### TASK
Word for word, set down every line of the entries below from the line with "[Toggle navigation] (386, 131)" to the line with "Autoclave & Sterilizers (224, 2308)", including both, and no other line.

== SOURCE RECORDS ==

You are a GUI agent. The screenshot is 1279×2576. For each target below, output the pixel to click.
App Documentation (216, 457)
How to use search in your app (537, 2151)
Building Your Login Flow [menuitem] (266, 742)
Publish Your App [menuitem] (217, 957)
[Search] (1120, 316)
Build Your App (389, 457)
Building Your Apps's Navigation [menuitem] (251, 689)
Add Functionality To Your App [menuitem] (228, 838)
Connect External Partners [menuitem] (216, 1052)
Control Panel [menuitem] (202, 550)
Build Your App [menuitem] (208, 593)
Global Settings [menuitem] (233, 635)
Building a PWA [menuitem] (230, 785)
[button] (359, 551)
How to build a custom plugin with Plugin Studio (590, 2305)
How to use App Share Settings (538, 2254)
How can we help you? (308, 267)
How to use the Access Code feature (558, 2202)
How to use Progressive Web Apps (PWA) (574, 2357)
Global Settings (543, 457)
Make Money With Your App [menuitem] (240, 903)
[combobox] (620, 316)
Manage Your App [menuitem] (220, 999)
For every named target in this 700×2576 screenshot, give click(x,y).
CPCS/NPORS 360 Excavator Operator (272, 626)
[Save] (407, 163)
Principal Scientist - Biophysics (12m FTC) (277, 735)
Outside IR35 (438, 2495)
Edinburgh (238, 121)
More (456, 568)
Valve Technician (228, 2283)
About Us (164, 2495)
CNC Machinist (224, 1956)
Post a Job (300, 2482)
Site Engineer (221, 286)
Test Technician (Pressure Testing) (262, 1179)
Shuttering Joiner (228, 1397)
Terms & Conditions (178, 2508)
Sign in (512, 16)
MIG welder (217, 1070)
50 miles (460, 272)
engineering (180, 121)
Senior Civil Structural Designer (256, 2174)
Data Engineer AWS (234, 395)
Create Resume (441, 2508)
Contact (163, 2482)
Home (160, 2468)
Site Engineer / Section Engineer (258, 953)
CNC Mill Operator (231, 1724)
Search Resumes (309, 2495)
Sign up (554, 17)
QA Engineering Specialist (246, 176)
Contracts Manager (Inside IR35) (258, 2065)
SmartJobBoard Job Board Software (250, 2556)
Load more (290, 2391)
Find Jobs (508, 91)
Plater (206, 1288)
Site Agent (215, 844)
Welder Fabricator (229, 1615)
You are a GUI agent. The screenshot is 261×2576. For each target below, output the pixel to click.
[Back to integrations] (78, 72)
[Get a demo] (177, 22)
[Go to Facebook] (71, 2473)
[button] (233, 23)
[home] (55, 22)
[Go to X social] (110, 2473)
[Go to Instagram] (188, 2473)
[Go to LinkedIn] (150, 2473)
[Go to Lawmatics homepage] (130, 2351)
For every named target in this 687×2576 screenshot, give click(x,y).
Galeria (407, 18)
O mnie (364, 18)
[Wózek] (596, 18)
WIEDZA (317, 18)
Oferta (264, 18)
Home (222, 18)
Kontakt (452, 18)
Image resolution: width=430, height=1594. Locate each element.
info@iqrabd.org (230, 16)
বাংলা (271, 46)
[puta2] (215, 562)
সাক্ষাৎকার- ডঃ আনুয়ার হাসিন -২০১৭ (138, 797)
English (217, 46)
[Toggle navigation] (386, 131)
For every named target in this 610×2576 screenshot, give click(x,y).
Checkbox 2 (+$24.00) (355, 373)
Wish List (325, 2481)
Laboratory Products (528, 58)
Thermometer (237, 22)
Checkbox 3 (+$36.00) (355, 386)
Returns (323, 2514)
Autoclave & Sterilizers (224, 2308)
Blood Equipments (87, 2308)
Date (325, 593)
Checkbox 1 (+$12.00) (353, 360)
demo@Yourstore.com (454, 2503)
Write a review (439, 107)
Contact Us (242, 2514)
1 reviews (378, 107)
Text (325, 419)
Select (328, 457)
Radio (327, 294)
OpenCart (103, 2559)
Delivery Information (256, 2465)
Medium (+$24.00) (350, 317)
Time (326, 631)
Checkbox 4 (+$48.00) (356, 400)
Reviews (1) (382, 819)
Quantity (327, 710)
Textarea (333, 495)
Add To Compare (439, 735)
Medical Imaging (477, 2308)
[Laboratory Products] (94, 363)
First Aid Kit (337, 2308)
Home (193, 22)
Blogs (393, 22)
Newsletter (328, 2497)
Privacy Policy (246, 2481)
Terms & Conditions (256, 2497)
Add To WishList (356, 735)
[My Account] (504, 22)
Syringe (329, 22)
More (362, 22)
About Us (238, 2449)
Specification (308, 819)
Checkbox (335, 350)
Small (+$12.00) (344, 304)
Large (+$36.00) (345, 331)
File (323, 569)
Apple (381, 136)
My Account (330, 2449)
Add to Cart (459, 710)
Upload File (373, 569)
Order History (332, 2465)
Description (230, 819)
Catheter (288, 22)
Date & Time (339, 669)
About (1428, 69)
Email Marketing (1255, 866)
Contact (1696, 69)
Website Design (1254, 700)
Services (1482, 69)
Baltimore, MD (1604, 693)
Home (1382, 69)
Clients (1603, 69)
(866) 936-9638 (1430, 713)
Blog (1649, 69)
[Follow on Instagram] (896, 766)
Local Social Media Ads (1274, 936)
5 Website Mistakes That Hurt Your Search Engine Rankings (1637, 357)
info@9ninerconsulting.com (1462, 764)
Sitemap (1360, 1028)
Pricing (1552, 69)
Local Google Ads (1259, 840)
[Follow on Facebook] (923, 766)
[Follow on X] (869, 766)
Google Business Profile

===

### FINISHED TASK
[Toggle navigation] (386, 131)
For every named target in this 610×2576 screenshot, give click(x,y).
Checkbox 2 (+$24.00) (355, 373)
Wish List (325, 2481)
Laboratory Products (528, 58)
Thermometer (237, 22)
Checkbox 3 (+$36.00) (355, 386)
Returns (323, 2514)
Autoclave & Sterilizers (224, 2308)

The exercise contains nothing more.